English courtier and lady-in-waiting

Lady Margaret Lee ( Wyatt; c. 1506) was an English courtier. She was a sister of the poet Thomas Wyatt and a friend of Queen Anne Boleyn, second wife of King Henry VIII. Historians have speculated that she may have been present during Boleyn's execution.

==Family==
Margaret Wyatt was the daughter of Sir Henry Wyatt by Anne Skinner, the daughter of John Skinner of Reigate, Surrey. She had two brothers:

- Sir Thomas Wyatt, who married Elizabeth Brooke, the daughter of Thomas Brooke, 8th Baron Cobham, by Dorothy Heydon, daughter of Sir Henry Heydon and Elizabeth or Anne Boleyn, daughter of Sir Geoffrey Boleyn.
- Henry Wyatt, assumed to have died an infant.

==Life==

Margaret is best remembered for having been a companion of Anne Boleyn, whose family estates lay near the Wyatts' and who later employed Margaret as one of her ladies-in-waiting. A portrait by Hans Holbein the Younger shows a woman presumed to be Margaret at the age of thirty-four, and it is assumed that it was painted around 1540. It is therefore probable that Margaret was close to Anne in age, being born around 1506 (Anne's date of birth is unknown, but is commonly thought to have been in 1501 or 1507).

Few question that there was some form of friendship between Lady Margaret and Queen Anne. There is also a strong tradition which states that Margaret's sister, Mary, was also part of the Queen's social circle and that Margaret's brother, Thomas Wyatt, fell passionately in love with Anne in the 1520s. Another female favourite of the Queen's was Lady Bridget Wingfield, who died while giving birth in 1534.

Margaret was one of Anne's chief ladies-in-waiting, and accompanied her to Calais, France in 1532, where it is presumed Anne and Henry VIII made secret plans to marry in the immediate future. It is known that Anne had a lady-in-waiting who "she loves as a sister", and it has been suggested that this lady was Margaret.

She was certainly part of the Queen's circle of favourites. As Mistress of the Queen's Wardrobe, she would presumably have played a leading part in the decadent social life at court in the mid-1530s, which was fuelled by the extravagance of Henry and Anne.

Lady Margaret was sent to attend her royal mistress in the Tower of London in May 1536 when the Queen was arrested on charges of adultery, treason and incest. She attended Anne on the scaffold on 19 May, and even received the last gift of a prayer book from her. Anne had written a short farewell inside the prayer book:
"Remember me when you do pray,
that hope doth lead from day to day."

A sketch by the famed court artist Hans Holbein has been identified as being a sketch of a Queen Anne Boleyn when she was pregnant, but current research suggests that it might have been one of the Wyatt sisters — either Margaret or her sister, Mary.

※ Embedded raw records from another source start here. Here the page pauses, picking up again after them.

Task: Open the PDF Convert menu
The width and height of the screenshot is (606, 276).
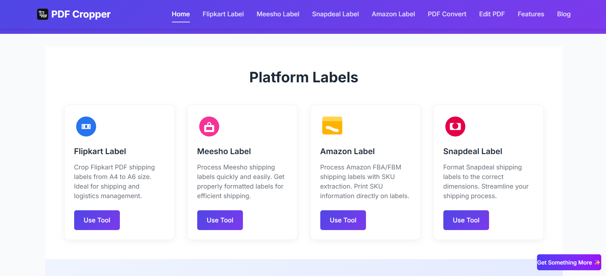Action: tap(447, 14)
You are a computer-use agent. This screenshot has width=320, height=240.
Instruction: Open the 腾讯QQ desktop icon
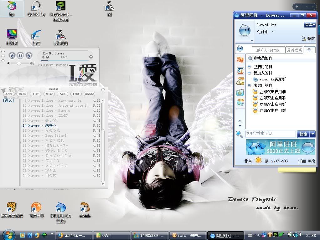[60, 35]
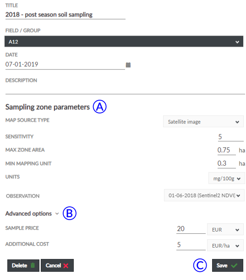Viewport: 246px width, 280px height.
Task: Click the circled C annotation marker
Action: (x=200, y=265)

Lady Margaret Lee is commemorated in Songs and Sonnets, also known as Tottel's Miscellany, a poetry anthology published by the law printer Richard Tottel in 1557. The book contains poems written by Lady Margaret's brother, Sir Thomas Wyatt, as well as poems by the Earl of Surrey, Nicholas Grimald and a number of anonymous poets. Grimald's funeral elegy, "An Epitaph of the Lady Margaret Lee", advises the reader, "Man, by a woman learn, this life what we may call," and praises her "blood, friendship, beauty, youth," and other qualities (no. 158, 1–2). Lady Margaret is one of several Tudor ladies memorialized in the volume.

==Marriage and issue==
About 6 July 1532 Margaret Wyatt married Sir Anthony Lee (d.1549), by whom she had four sons and five daughters:

- Sir Henry Lee.
- Robert Lee (died c.1598).
- Thomas Lee.
- Cromwell Lee (d.1601), who compiled an Italian-English dictionary.
- Anne Lee, who married Leonard Spenser of Naunton Hall in Rendlesham, Suffolk.
- Lettice Lee, who married Nicholas Cooke of Linstead, Suffolk.
- Katherine Lee, who married Gyles Symonds (died circa 1596) of Cley next the Sea, Norfolk.
- Joyce Lee, who married, on 29 November 1562, John Chenye, son of Sir Robert Chenye of Chesham Bois, Buckinghamshire.
- Jane Lee, who married Peter Reade of Gimingham, Norfolk.